WHAT IS NEEDED –
Tell how many lines of the data include the word "reservation". Nothing but the number belongs in the answer.
● ● ● ● ● ● ●
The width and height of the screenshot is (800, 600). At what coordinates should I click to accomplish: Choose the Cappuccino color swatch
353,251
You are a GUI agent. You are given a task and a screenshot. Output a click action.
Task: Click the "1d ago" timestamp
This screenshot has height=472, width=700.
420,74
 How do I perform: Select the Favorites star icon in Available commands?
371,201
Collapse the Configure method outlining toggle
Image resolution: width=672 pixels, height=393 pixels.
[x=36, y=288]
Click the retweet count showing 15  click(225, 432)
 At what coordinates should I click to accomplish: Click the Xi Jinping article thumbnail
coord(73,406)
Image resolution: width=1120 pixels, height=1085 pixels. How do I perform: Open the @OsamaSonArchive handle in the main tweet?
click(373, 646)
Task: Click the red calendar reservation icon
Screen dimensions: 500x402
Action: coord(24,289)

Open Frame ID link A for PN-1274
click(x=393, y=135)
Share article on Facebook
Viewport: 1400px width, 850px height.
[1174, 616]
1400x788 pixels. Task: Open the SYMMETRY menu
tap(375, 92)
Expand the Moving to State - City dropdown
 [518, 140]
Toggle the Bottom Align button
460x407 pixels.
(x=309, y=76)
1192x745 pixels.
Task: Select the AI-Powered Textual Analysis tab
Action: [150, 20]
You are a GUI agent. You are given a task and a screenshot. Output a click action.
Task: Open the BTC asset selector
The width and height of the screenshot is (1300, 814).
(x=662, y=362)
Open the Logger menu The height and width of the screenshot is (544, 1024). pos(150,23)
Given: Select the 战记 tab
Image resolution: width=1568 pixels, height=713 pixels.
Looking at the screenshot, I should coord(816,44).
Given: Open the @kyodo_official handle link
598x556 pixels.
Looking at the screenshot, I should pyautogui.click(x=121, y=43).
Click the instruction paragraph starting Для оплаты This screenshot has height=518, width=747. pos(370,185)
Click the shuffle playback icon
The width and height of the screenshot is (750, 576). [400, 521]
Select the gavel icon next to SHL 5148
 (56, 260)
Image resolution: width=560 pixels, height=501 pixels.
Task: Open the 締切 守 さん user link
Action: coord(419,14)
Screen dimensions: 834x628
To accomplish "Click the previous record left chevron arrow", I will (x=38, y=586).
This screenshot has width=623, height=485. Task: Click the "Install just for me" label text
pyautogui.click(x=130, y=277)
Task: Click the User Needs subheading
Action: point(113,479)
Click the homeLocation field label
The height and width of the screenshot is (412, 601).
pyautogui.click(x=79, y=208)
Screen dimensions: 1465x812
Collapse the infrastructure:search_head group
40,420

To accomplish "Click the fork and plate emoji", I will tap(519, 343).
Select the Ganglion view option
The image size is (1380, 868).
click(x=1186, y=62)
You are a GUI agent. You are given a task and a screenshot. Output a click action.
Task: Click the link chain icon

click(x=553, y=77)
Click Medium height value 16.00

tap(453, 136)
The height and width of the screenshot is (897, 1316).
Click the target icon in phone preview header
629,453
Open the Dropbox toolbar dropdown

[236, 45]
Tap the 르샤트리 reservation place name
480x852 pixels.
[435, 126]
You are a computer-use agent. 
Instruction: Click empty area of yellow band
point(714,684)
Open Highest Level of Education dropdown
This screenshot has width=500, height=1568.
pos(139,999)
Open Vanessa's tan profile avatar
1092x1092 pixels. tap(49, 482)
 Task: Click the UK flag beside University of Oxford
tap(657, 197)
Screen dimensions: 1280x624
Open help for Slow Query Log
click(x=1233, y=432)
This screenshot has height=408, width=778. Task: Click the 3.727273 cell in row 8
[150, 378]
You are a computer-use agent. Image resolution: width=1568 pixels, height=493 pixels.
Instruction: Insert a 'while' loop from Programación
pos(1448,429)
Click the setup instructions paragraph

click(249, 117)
● ● ● ● ● ● ●
WRITTEN SOLUTION –
2